> REQUIREMENT:
Would you please restate all of the data exactly?

> EXTRACTED ENTRIES:
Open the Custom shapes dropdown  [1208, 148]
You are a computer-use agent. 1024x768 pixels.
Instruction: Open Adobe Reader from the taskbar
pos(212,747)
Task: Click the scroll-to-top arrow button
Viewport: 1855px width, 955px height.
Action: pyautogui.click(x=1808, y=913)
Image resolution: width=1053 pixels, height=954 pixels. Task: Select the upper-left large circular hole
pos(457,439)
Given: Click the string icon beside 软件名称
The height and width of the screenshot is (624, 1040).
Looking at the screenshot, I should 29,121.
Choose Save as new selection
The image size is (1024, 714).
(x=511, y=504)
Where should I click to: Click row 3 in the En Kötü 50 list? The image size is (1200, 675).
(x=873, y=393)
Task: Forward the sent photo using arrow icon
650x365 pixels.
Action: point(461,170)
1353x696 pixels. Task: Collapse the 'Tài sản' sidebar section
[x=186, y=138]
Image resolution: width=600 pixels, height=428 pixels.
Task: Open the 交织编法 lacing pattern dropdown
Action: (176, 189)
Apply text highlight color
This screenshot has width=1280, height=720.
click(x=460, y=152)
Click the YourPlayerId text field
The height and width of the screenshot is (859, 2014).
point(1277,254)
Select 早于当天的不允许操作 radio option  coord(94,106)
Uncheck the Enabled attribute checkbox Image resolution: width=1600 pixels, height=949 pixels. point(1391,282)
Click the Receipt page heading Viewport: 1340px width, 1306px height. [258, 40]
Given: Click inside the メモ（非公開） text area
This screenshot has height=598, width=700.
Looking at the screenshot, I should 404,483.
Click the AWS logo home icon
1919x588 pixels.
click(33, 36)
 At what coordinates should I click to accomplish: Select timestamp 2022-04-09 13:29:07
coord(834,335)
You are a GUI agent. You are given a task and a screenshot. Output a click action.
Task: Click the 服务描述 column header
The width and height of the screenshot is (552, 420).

> WRITTEN REPLY:
Open the Custom shapes dropdown  [1208, 148]
You are a computer-use agent. 1024x768 pixels.
Instruction: Open Adobe Reader from the taskbar
pos(212,747)
Task: Click the scroll-to-top arrow button
Viewport: 1855px width, 955px height.
Action: pyautogui.click(x=1808, y=913)
Image resolution: width=1053 pixels, height=954 pixels. Task: Select the upper-left large circular hole
pos(457,439)
Given: Click the string icon beside 软件名称
The height and width of the screenshot is (624, 1040).
Looking at the screenshot, I should 29,121.
Choose Save as new selection
The image size is (1024, 714).
(x=511, y=504)
Where should I click to: Click row 3 in the En Kötü 50 list? The image size is (1200, 675).
(x=873, y=393)
Task: Forward the sent photo using arrow icon
650x365 pixels.
Action: point(461,170)
1353x696 pixels. Task: Collapse the 'Tài sản' sidebar section
[x=186, y=138]
Image resolution: width=600 pixels, height=428 pixels.
Task: Open the 交织编法 lacing pattern dropdown
Action: (176, 189)
Apply text highlight color
This screenshot has width=1280, height=720.
click(x=460, y=152)
Click the YourPlayerId text field
The height and width of the screenshot is (859, 2014).
point(1277,254)
Select 早于当天的不允许操作 radio option  coord(94,106)
Uncheck the Enabled attribute checkbox Image resolution: width=1600 pixels, height=949 pixels. point(1391,282)
Click the Receipt page heading Viewport: 1340px width, 1306px height. [258, 40]
Given: Click inside the メモ（非公開） text area
This screenshot has height=598, width=700.
Looking at the screenshot, I should 404,483.
Click the AWS logo home icon
1919x588 pixels.
click(33, 36)
 At what coordinates should I click to accomplish: Select timestamp 2022-04-09 13:29:07
coord(834,335)
You are a GUI agent. You are given a task and a screenshot. Output a click action.
Task: Click the 服务描述 column header
The width and height of the screenshot is (552, 420).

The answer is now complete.